═════ RECORDS FOR THIS TASK

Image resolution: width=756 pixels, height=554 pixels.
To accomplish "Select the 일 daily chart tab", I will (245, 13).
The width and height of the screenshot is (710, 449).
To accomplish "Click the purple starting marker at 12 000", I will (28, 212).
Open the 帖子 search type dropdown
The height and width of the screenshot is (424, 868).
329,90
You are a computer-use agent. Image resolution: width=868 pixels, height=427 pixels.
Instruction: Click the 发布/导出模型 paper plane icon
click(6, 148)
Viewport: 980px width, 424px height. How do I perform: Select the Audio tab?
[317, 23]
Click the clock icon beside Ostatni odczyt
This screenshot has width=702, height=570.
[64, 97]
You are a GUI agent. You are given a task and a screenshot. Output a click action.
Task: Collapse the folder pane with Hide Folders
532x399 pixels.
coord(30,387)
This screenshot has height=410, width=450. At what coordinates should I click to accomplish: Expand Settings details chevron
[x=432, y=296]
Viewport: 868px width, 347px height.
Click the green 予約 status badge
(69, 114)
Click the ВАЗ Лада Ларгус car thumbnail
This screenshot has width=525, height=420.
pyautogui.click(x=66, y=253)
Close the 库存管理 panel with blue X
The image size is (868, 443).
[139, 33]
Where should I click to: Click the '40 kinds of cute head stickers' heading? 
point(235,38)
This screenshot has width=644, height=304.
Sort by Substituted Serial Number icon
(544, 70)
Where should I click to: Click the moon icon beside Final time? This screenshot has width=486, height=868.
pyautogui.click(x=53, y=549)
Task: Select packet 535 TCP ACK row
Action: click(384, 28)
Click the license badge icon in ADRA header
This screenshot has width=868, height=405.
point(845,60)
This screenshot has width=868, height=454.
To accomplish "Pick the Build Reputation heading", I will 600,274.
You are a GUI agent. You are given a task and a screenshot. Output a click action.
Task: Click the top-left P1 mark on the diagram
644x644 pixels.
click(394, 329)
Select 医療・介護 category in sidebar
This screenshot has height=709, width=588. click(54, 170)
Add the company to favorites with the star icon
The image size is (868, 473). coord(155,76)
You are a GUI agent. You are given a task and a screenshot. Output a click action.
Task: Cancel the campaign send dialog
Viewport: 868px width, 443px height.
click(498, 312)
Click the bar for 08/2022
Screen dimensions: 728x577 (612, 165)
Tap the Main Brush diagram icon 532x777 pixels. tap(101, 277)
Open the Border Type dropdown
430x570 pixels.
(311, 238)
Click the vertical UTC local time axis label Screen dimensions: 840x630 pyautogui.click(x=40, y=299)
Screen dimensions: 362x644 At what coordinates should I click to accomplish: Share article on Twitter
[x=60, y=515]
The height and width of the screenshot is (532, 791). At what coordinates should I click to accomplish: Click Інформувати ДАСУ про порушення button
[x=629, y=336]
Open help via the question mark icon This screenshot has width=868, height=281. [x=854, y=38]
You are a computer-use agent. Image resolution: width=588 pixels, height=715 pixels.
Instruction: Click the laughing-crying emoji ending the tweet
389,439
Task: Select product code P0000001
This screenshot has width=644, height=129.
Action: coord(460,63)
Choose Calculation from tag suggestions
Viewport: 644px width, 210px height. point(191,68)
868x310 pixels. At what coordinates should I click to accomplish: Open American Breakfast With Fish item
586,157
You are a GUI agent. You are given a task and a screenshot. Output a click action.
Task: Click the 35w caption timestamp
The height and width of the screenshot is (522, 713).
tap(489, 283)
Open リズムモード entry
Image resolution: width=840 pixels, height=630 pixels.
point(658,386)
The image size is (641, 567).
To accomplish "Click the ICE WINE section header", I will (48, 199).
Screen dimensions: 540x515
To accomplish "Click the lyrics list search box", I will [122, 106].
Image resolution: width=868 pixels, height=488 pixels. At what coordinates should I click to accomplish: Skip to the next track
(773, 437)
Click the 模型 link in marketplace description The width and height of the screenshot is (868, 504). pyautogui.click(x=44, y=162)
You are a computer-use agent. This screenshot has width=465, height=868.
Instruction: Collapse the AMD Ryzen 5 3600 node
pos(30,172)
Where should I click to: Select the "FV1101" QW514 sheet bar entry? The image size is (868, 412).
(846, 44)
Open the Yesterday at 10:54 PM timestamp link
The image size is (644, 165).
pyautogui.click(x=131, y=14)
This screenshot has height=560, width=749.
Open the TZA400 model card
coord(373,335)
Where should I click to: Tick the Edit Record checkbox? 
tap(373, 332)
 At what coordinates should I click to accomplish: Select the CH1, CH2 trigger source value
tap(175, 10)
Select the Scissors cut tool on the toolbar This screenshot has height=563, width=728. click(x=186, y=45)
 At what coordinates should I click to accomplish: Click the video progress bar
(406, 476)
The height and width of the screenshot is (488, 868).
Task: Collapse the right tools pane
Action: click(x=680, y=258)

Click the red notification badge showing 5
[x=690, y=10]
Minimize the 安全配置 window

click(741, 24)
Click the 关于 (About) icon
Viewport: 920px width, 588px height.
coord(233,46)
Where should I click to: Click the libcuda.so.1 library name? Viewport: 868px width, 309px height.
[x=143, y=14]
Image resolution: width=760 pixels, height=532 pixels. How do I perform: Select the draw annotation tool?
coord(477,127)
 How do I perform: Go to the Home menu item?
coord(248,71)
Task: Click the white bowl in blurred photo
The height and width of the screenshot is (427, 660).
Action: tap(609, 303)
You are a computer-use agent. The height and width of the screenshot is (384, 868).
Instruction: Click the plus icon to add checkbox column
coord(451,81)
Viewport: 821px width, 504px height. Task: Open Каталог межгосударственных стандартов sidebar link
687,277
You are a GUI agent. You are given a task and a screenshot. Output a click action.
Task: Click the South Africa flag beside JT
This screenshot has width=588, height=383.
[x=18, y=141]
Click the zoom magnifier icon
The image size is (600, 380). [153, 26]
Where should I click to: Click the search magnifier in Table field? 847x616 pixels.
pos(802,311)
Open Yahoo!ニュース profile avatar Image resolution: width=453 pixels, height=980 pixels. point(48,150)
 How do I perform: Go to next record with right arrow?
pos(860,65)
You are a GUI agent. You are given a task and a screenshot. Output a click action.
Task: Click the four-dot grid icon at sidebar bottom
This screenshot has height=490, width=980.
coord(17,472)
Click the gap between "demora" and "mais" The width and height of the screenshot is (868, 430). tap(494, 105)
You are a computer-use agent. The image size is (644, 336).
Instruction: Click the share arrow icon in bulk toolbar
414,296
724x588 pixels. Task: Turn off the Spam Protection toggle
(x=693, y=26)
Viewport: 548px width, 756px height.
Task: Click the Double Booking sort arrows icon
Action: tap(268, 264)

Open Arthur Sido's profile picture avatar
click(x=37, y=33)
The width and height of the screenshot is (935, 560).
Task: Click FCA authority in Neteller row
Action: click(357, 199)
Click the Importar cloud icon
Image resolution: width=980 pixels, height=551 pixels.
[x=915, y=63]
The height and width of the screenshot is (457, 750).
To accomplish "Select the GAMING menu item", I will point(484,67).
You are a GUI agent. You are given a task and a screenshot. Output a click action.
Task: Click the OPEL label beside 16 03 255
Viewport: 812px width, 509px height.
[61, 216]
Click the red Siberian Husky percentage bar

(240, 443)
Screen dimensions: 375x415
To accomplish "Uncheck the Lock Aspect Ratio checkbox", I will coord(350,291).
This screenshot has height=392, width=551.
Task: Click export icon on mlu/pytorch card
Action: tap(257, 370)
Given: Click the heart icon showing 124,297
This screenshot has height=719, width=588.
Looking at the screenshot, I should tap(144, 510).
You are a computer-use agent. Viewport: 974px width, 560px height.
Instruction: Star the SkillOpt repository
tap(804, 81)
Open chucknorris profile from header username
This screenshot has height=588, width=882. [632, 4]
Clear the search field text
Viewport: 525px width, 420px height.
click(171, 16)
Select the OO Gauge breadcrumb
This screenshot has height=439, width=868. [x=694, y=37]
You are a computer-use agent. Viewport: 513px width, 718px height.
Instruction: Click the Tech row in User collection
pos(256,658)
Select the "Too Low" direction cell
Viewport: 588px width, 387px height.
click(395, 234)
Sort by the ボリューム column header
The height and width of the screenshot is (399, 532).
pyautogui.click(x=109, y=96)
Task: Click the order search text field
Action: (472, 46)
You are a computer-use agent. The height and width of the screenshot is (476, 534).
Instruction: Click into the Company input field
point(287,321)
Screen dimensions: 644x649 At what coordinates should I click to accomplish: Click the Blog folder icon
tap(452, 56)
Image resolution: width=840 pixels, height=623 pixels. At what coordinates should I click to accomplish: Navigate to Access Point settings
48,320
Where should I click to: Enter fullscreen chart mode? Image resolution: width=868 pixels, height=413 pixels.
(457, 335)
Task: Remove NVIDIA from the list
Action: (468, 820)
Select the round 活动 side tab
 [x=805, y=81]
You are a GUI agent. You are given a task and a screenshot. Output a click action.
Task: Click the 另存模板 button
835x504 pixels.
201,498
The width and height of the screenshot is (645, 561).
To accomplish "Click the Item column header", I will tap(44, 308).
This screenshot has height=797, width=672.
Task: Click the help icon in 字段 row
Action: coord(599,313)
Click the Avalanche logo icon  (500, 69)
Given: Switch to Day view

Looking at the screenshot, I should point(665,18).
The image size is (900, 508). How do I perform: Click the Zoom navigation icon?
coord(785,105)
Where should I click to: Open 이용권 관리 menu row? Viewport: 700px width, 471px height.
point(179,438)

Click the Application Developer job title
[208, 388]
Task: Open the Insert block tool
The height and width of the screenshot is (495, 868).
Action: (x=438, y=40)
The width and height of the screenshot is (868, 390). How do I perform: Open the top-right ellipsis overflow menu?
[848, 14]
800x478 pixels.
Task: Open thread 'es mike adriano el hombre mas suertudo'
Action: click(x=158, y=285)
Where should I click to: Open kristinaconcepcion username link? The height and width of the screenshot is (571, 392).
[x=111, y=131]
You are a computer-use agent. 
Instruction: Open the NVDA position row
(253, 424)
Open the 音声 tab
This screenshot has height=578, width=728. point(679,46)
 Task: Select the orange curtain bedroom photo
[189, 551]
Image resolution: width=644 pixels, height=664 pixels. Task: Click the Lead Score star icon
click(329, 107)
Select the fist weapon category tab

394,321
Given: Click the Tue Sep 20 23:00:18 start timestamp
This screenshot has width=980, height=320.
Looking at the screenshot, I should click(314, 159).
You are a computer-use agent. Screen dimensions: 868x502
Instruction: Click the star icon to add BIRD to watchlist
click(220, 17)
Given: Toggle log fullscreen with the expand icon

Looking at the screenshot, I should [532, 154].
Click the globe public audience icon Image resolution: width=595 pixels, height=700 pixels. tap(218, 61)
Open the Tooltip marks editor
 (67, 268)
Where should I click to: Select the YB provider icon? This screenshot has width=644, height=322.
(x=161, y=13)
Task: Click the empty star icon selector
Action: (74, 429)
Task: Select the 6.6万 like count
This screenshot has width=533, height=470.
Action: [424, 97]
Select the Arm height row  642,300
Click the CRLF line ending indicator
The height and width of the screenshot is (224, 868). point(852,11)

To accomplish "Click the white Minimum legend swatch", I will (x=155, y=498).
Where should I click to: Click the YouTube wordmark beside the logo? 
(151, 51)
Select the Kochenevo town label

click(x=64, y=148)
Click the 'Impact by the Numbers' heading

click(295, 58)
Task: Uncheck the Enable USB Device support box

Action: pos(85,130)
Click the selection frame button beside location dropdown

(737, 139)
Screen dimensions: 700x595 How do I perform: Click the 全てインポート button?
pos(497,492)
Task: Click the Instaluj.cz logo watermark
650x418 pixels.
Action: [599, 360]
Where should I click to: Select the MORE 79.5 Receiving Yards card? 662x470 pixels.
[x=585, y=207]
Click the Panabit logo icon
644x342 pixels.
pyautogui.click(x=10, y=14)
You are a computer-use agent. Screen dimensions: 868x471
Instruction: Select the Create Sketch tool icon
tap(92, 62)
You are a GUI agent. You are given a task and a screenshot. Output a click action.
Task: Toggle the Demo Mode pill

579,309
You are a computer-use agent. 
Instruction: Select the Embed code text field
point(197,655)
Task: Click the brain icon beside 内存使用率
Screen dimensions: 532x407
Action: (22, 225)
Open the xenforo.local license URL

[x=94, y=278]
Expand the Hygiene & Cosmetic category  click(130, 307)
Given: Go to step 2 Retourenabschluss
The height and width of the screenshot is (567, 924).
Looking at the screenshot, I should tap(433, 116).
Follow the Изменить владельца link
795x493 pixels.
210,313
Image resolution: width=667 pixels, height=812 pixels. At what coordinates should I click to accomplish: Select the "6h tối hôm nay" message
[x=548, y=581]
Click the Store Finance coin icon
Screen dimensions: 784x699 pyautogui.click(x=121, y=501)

══════════

* _REQUIRED ACTION_
Starting with the first line of the entries and ending with the line that has "The width and height of the screenshot is (710, 449).", copy each line exactly and add nothing.

* _RESULT FOR THIS TASK_
Image resolution: width=756 pixels, height=554 pixels.
To accomplish "Select the 일 daily chart tab", I will (245, 13).
The width and height of the screenshot is (710, 449).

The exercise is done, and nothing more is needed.